Compassion enables leaders to connect with their employees and to see each employee’s strengths. It also helps leaders have a wider lens so that they can see what’s really there in strengths and skills — giving them the opportunity to focus on what’s there as much as what’s not there.

What was your first job and is there something you learned there that you still use in your work today?

My first job was strawberry picking when I was 12. I worked all summer so I could buy my dream 10-speed. At the end of the summer, I was able to buy the bike and working so hard paid off. It was the first time I had a financial goal.

Picking strawberries is a really boring job. I could talk to the people around me as we moved down the row, which made the work more enjoyable. I also learned the faster you worked the more money you made, but you couldn’t work carelessly. You still had to pick good berries. All in all, that experience really taught me about work ethic. It was not fun. It was not enjoyable. All my friends were out playing, and I got up at 4:30 every morning to go pick strawberries, a really hot and difficult job.

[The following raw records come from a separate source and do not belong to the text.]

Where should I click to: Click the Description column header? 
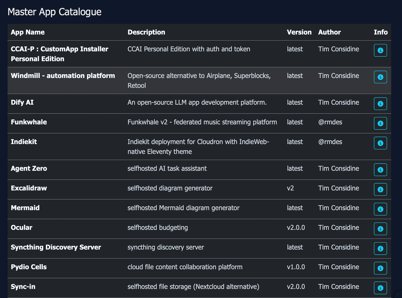(146, 32)

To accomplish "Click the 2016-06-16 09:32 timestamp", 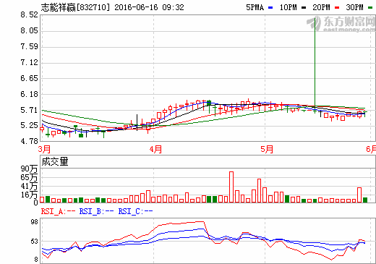I will point(149,7).
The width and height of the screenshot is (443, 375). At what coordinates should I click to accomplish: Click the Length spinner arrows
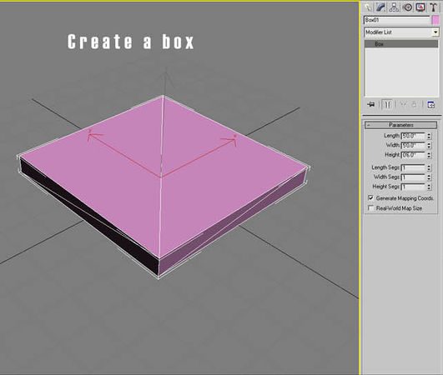[x=429, y=136]
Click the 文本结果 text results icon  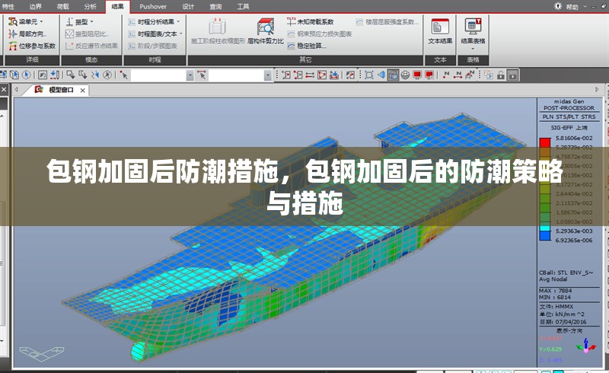click(x=440, y=30)
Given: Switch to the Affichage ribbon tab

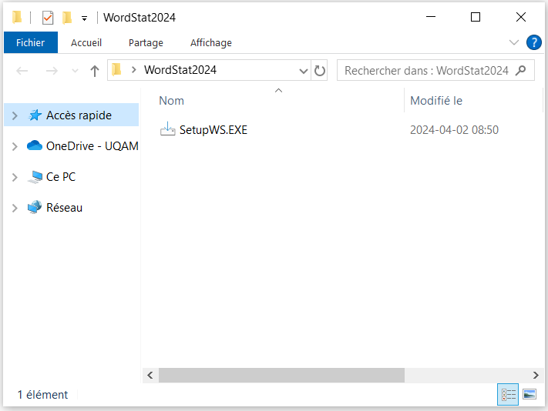Looking at the screenshot, I should pyautogui.click(x=210, y=43).
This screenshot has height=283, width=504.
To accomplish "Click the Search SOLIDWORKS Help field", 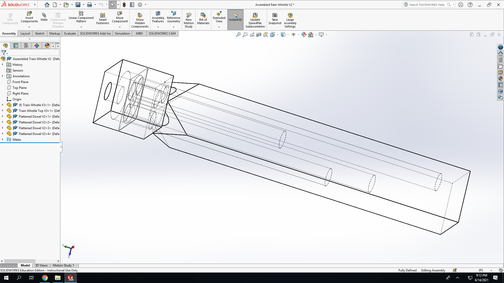I will point(427,5).
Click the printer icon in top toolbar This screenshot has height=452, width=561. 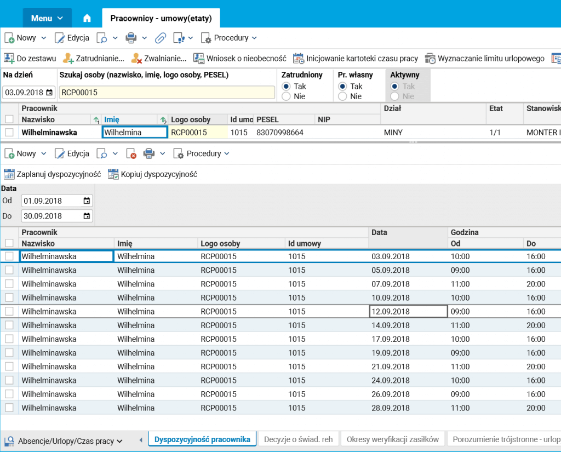tap(131, 38)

But I wanted that bike. I still use that same mindset in my work today.

What is a piece of advice that you were given that has impacted your career/life?

I had a manager who was reviewing me. He did not have the same outlook that I did. I was letting his judgment of me impact me negatively. Then, someone told me, “His values and your values are on completely different planes. Listen and be professional, but don’t let his judgment affect you. Be who you are.”

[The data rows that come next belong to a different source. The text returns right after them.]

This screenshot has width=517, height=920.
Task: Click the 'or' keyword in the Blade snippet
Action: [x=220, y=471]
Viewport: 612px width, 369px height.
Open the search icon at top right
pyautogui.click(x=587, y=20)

What advice would you give to a large group of people?

To ride the wave. Ride the highs. Get through the lows. Be flexible. Don’t let the rigidity stop you from getting out of the box you’re in. It’s not always easy, but sometimes you have to jump on and ride the wave.

What is your favorite business book? Why?

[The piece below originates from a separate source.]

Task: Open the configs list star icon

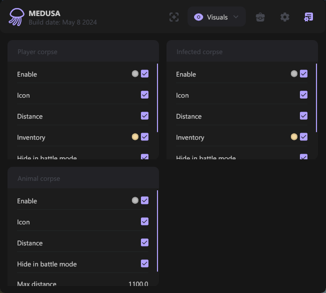Action: (308, 17)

It’s old school, but I really like Stephen Covey’s Seven Habits of Highly Effective People. Not that I live them out every day, but I do believe that foundation he provides is really good. It provides the groundwork for working well with others. When I review it, it helps me recognize what I’m doing and what I’m not doing.

What lesson did you learn from the biggest mistake of your career?

A lot of times in business, you’re faced with sharks. It’s easy to hide and let other people’s opinions and beliefs override my own. But regardless of where I am, I have to go back to what I believe and balance my own perspective with others. It’s important to stay strong and have a voice.

What is one quirky detail about your life that would surprise those who work with you?

I wish I was a rock star on stage in front of thousands of people performing. I spent lots of money on voice lessons and tried it, but finally I had to face that I just didn’t have that kind of voice!